Was this coverage for personal or business use?


----------



## MARKOE PHOTOE (Jul 11, 2014)

raptor3x said:


> MARKOE PHOTOE said:
> 
> 
> > I've seen several topics here previously about insuring your gear against theft or damage and I'm sorry I can't find that thread for reference.
> ...


----------



## neuroanatomist (Jul 11, 2014)

For personal use, I pay $7.60/yr per $1K of gear. You might want to check with another agent. Or, rates may be high in your area...


----------



## atosk930 (Jul 11, 2014)

Mine is covered as part of my personal property insurance within my renters' policy. I definitely suggest calling around.


----------



## AlanF (Jul 11, 2014)

Insurance is a casino game between you and the insurance company in which the odds are stacked in their favour. Many years ago, I was given the advice that you insure yourself only against events that happen very rarely and are too expensive for you to cover. If you can afford to replace your gear, then don't insure it because the insurance companies have the odds stacked in their favour - they make a profit because on average the insurance premiums cost more than the cost of repairs and losses.


----------



## nonac (Jul 11, 2014)

AlanF said:


> Insurance is a casino game between you and the insurance company in which the odds are stacked in their favour. Many years ago, I was given the advice that you insure yourself only against events that happen very rarely and are too expensive for you to cover. If you can afford to replace your gear, then don't insure it because the insurance companies have the odds stacked in their favour - they make a profit because on average the insurance premiums cost more than the cost of repairs and losses.

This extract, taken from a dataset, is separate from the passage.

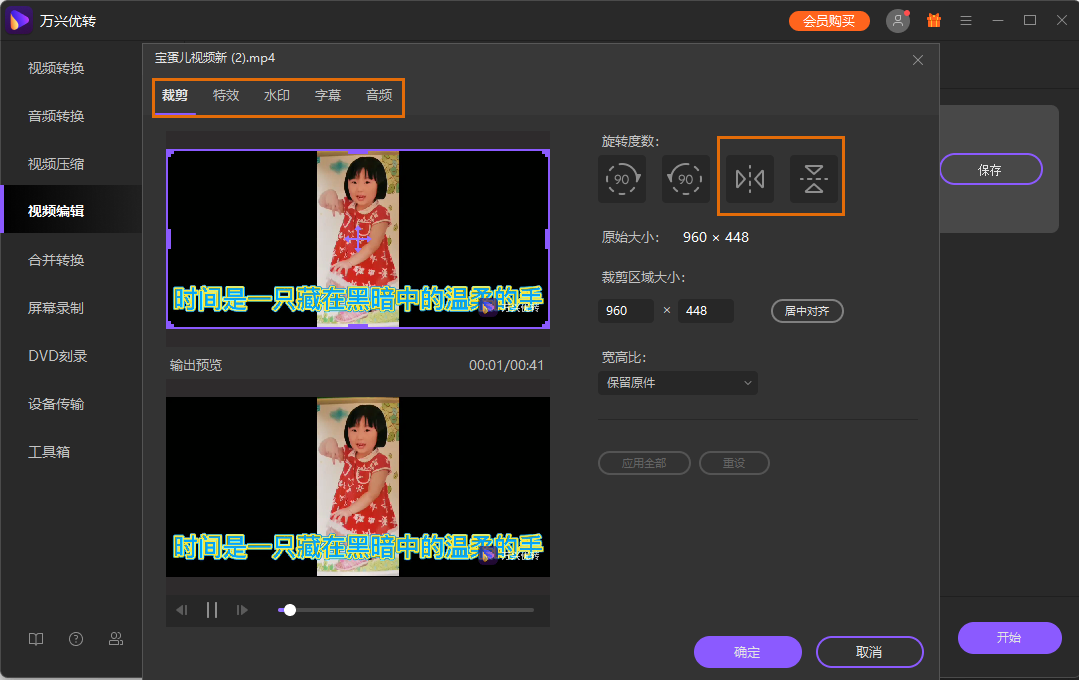Pause the output preview playback
The width and height of the screenshot is (1079, 680).
click(x=211, y=609)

So I take it that you don't insure your house or car either? Of course insurance companies are out to make a profit, they can't provide that service for free! The model is for them to spread the risk over many in hopes of reducing their risks and keeping the premiums lower for everyone in the group. That's just how it works.


----------



## projectmansd (Jul 11, 2014)

Unless they are quoting you a commercial policy this rate is way off. They should quote you a person articles floater as long as your gear is not for business use. I have no deductible, world wide coverage and all for less that $200 per year. I have about $12000 worth of gear. I'm covered with State Farm and I am in Dallas.


----------



## neuroanatomist (Jul 11, 2014)

AlanF said:


> Many years ago, I was given the advice that you insure yourself only against events that happen very rarely and are too expensive for you to cover. If you can afford to replace your gear, then don't insure it...



The OP mentions having $45,000 worth of gear – that's about what I have, and I'd find it difficult (if not impossible) to replace that amount in the short term. 

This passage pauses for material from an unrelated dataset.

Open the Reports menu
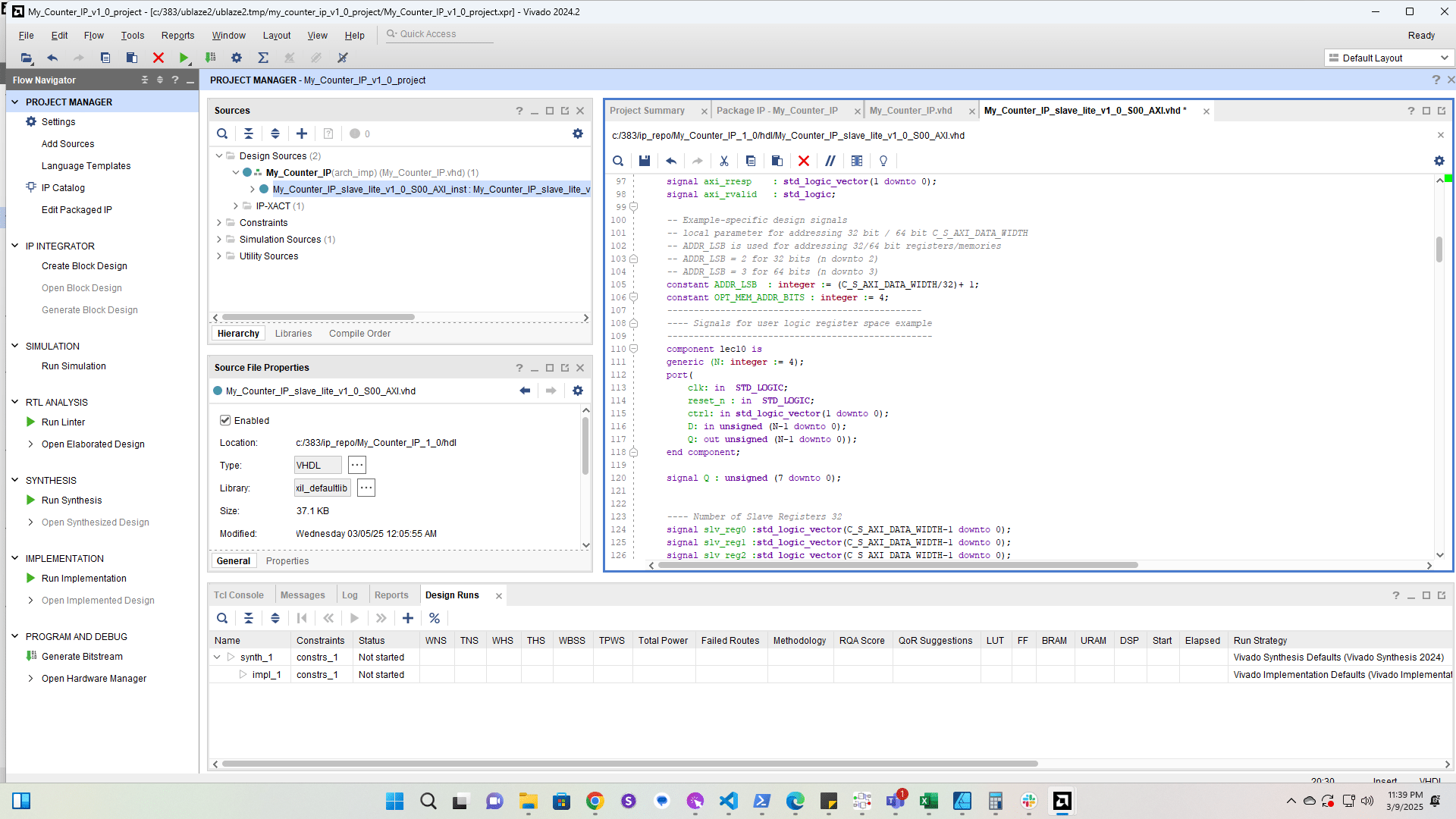The width and height of the screenshot is (1456, 819). (177, 36)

But a good reminder is that you should consider carefully before filing a claim, at least for US policies covering personal (not business) use. Those are generally linked to homeowners'/renters' policies, claims against them go into the same database (CLUE), and can affect rates and even eligibility for home/rental coverage. 

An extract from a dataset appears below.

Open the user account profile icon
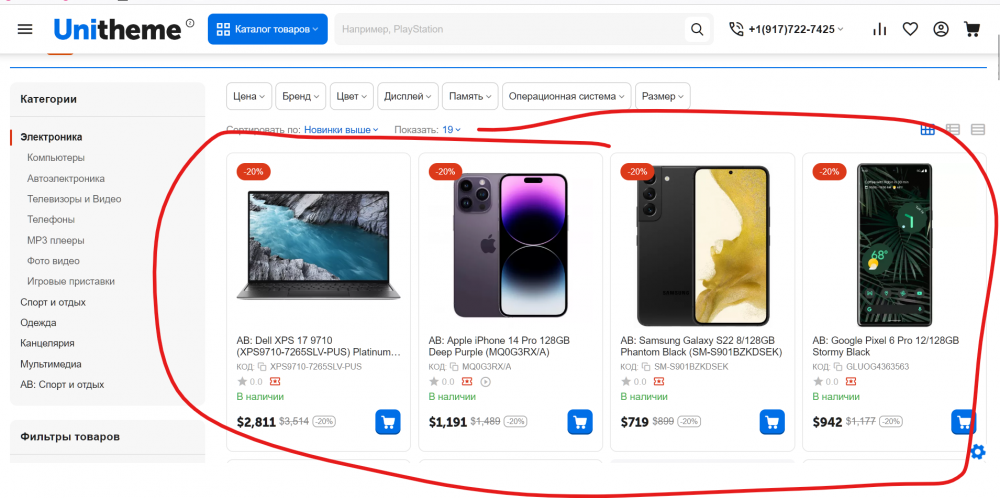 (941, 29)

I view my policy as 'catastrophic' coverage. If I drop my 135/2L to the pavement and it shatters, I'll buy a new one. If my 1D X + 600/4L IS II fall off a cliff, or if my house is robbed and all my gear taken, I'll file a claim.


----------



## Mt Spokane Photography (Jul 11, 2014)

nonac said:


> AlanF said:
> 
> 
> > Insurance is a casino game between you and the insurance company in which the odds are stacked in their favour. Many years ago, I was given the advice that you* insure yourself only against events that happen very rarely and are too expensive for you to cover.* If you can afford to replace your gear, then don't insure it because the insurance companies have the odds stacked in their favour - they make a profit because on average the insurance premiums cost more than the cost of repairs and losses.
> ...






If his house is not too expensive for him to replace with pocket change, he would be ahead to not insure it. I stop insuring my cars, except for liability once they are a few years old, its a losing bet. I once had a homeowners insurance loss of about $5,000. This was after paying insurance for 40 years with no losses. The insurance company cancelled my policy. I lost a lot of $$ on that, If I'd have invested that insurance $$$ in the bank for 40 years, I could buy a new house. Of course, by mortgage company would not allow that.


Life insurance is the same story. Bet a insurance company that you will die, and you will most likely lose. They know the odds, and always win.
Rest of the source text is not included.